The assumption-free results are:
|            |     Lower |   Upper |
|:-----------|----------:|--------:|
| Estimate   | 0         | 4.29261 |
| SE         | 0.0179071 | 0.26683 |
| Conf. Int. | 0         | 4.81558 |
The results assuming monotonicity are:
|            |      Lower |    Upper |
|:-----------|-----------:|---------:|
| Estimate   | 0          | 2.5705   |
| SE         | 0.00829492 | 0.205357 |
| Conf. Int. | 0          | 2.97299  |


## Best practices and common problems

### Ensuring the outcome model is compatible

It is important that the estimated outcome model is compatible with any assumed support restriction. For example, consider the following scenario:

- You would like to compute bounds which incorporate the monotonicity assumption $Y(0) \le Y(1)$
  
- Your outcome model predicts that the conditional average treatment effect $E[Y(1) - Y(0) \mid X]$ is negative for certain $X$.

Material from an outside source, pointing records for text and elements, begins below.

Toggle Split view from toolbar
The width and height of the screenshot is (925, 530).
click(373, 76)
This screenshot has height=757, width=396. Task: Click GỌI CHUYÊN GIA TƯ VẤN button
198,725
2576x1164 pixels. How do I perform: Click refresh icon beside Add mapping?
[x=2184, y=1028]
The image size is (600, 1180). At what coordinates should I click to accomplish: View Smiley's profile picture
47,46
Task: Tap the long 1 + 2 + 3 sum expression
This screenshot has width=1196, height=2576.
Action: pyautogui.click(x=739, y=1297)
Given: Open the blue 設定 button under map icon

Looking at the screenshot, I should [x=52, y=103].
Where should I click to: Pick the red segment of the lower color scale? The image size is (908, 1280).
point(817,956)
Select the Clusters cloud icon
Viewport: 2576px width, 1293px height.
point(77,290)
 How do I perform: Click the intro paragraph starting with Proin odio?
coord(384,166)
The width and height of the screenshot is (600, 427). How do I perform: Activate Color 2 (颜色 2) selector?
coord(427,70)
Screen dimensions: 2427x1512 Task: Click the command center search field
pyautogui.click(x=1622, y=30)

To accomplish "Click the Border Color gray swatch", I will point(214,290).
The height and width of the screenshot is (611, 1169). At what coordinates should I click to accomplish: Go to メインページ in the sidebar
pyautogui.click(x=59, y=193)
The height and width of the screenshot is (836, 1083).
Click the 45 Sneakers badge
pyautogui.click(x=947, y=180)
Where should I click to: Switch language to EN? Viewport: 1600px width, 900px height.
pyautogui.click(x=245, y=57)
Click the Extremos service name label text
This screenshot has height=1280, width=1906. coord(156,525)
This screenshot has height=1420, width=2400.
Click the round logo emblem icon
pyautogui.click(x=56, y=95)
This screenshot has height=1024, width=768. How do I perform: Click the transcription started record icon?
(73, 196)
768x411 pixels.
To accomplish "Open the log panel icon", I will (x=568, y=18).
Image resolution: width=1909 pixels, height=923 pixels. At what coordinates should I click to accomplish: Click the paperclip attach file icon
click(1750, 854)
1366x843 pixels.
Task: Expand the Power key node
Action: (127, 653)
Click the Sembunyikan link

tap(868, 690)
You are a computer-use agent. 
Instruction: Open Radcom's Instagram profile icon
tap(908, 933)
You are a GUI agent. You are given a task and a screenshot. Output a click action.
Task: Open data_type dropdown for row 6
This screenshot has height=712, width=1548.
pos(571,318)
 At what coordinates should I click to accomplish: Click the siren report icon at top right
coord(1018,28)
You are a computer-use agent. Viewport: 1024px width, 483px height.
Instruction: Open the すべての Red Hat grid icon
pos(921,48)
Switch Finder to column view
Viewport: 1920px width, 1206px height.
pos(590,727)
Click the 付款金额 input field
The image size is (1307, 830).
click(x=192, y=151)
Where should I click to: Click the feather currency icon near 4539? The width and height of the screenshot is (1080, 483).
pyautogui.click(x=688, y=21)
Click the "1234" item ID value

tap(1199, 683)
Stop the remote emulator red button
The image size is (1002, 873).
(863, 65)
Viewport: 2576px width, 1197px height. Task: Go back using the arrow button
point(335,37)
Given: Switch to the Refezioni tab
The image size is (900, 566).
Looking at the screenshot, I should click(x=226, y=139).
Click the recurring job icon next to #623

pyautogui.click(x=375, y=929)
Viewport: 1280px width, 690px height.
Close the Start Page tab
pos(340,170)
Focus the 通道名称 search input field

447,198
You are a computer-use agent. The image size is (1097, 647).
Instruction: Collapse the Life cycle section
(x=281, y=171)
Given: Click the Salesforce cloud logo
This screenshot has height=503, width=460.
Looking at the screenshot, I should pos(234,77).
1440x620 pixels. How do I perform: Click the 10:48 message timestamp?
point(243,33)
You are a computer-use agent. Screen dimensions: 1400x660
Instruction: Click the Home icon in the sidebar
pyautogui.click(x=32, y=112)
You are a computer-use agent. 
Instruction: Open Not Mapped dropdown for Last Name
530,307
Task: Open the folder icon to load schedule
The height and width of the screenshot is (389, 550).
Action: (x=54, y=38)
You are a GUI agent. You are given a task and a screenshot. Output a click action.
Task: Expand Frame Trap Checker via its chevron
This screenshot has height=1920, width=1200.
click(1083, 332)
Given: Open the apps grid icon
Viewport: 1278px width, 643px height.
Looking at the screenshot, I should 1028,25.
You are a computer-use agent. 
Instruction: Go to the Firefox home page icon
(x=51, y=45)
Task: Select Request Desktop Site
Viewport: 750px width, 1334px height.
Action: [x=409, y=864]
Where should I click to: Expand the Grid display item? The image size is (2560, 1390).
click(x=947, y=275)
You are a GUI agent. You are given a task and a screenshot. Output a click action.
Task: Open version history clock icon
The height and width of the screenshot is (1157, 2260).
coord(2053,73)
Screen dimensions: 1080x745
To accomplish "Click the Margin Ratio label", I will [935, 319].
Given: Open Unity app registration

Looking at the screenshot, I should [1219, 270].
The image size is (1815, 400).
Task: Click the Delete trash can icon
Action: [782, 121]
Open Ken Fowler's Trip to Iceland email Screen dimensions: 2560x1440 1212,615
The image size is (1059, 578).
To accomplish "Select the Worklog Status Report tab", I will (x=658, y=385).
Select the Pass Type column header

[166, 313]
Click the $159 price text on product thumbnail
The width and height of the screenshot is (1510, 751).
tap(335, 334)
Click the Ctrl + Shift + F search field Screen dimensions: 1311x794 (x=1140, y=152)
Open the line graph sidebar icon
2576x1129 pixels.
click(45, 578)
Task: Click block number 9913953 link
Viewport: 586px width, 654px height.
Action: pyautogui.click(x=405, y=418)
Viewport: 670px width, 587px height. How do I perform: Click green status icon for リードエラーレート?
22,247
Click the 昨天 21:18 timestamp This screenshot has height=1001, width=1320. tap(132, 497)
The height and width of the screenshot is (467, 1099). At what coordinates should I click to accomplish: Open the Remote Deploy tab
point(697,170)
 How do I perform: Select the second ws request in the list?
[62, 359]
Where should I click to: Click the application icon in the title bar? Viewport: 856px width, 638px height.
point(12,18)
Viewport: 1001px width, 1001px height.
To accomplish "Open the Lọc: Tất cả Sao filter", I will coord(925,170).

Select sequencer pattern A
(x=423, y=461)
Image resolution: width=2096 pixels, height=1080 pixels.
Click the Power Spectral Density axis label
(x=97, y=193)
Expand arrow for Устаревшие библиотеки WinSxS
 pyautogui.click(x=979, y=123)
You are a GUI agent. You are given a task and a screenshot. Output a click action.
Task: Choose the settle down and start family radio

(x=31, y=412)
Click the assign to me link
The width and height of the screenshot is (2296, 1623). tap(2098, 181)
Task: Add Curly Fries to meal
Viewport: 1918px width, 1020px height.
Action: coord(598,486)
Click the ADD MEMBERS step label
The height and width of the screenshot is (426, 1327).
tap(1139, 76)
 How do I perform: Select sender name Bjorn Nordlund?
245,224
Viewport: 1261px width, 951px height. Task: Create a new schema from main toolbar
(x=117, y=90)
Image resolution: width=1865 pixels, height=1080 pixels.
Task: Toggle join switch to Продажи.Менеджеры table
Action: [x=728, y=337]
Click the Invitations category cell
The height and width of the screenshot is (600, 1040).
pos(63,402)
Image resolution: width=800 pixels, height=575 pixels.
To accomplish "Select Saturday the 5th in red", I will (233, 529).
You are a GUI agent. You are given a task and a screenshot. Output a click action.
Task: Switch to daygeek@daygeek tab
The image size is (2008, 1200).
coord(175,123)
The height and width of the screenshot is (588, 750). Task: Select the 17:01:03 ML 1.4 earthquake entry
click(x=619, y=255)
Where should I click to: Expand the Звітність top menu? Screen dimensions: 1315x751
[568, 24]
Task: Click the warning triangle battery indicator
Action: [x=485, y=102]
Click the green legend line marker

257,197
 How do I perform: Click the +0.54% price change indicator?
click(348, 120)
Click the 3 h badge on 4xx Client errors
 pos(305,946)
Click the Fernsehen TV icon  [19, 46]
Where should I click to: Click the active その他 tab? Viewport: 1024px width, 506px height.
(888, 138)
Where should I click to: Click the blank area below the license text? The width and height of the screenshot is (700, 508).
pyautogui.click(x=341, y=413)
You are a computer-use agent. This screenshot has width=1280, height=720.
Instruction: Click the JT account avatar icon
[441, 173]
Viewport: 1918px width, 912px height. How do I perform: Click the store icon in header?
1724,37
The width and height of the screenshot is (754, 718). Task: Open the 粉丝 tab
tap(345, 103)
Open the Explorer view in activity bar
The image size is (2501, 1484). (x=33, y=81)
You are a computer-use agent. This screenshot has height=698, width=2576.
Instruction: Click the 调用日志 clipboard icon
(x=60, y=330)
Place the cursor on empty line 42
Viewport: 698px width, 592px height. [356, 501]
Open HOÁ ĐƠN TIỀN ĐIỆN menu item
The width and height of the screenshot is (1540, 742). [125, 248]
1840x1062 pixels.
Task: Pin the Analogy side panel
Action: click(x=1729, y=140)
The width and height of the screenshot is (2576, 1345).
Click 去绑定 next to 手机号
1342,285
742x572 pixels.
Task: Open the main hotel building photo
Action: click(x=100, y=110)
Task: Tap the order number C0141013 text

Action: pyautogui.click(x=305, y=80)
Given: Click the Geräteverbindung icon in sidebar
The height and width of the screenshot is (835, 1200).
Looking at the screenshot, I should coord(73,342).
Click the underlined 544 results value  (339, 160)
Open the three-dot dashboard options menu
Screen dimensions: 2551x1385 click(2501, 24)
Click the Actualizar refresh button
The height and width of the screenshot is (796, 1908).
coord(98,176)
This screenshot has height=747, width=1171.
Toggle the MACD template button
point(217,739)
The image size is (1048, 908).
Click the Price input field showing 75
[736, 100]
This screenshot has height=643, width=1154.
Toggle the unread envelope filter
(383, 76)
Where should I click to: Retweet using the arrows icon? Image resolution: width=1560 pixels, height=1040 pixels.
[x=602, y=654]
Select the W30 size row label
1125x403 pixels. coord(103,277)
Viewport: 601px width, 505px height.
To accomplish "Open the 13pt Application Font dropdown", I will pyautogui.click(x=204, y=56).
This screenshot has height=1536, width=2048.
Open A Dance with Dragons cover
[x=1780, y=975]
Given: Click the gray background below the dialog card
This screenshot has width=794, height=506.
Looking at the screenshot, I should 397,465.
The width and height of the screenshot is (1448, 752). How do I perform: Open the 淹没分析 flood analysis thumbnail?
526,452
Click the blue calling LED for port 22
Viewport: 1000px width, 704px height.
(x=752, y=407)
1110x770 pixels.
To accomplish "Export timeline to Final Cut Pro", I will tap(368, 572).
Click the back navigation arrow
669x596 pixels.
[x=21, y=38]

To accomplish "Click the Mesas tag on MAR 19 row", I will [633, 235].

Here, the estimated outcome model is incompatible with the monotonicity assumption. Note that this can happen even when the monotonicity assumption $Y(0) \le Y(1)$ is accurate, e.g., because the outcome model has overfit. Mathematically, this will yield completely vacuous bounds (i.e. a bound from $-\infty$ to $\infty$).

Incompatible outcome models will not cause errors---instead, ``dualbounds`` will automatically try to force the incompatible outcome model to become compatible with the support restriction. However, this has two consequences:

- Computation speed: Forcing the outcome model to be compatible with the support restriction can be slow.
- Numerical instability: This procedure can also be numerically unstable, leading to large standard errors and loose bounds.

Thus, although it is not strictly necessary, the best solution is to ensure the outcome model is compatible with the support restriction. 

- For example, the sklearn HistGradientBoostingRegressor has an argument (``monotonic_cst``) which can be used to guarantee that $E[Y(1) - Y(0) \mid X] > 0$.

- For bespoke support restrictions, we suggest that analysts implement custom outcome models wrapping the ``dist_reg.DistReg`` class.

**Very important note**: If you think your outcome model should be compatible but you are still getting numerical errors, try setting ``ninterp=0`` and ``grid_size=0`` when calling the ``DualBounds.fit()`` method. These technical arguments (described in the documentation to ``DualBounds.compute_dual_variables()``) are used to ensure validity even when the data are very heavy tailed---however, they can sometimes cause a compatible outcome model to become incompatible.

### Large standard errors and numerical problems

If you cannot create a compatible outcome model, you may (or may not) have numerical problems and large standard errors. However, ``dualbounds`` has a few ways to address this problem:

1. Try setting ``ninterp=0`` and ``grid_size=0`` when calling the ``.fit()`` method.
2. Try increasing the value of ``nvals0`` and ``nvals1`` when calling the ``.fit()`` method.
3. Try changing the ``interp_fn`` input when calling ``.fit()``.
4. Try setting ``dual_strategy='se'`` when calling the ``.fit()`` method.
5. If the outcome variable is heavy-tailed, try transforming it to make it lighter tailed, e.g., by using a ``np.arcsinh`` transformation. This won't necessarily change the estimand since one can just undo this transformation when specifying the estimand in the ``DualBounds`` class.

## Summary

In sum, incorporating support restrictions can substantially sharpen partial identification bounds. However, for optimal statistical and computational performance, we recommend the following:

1. Try to ensure that the outcome model is compatible with the support restriction.
2. Always inspect the diagnostic results (via the ``.diagnostics()`` method) to see if there are major numerical problems. If so, see the section on "large standard errors and numerical problems."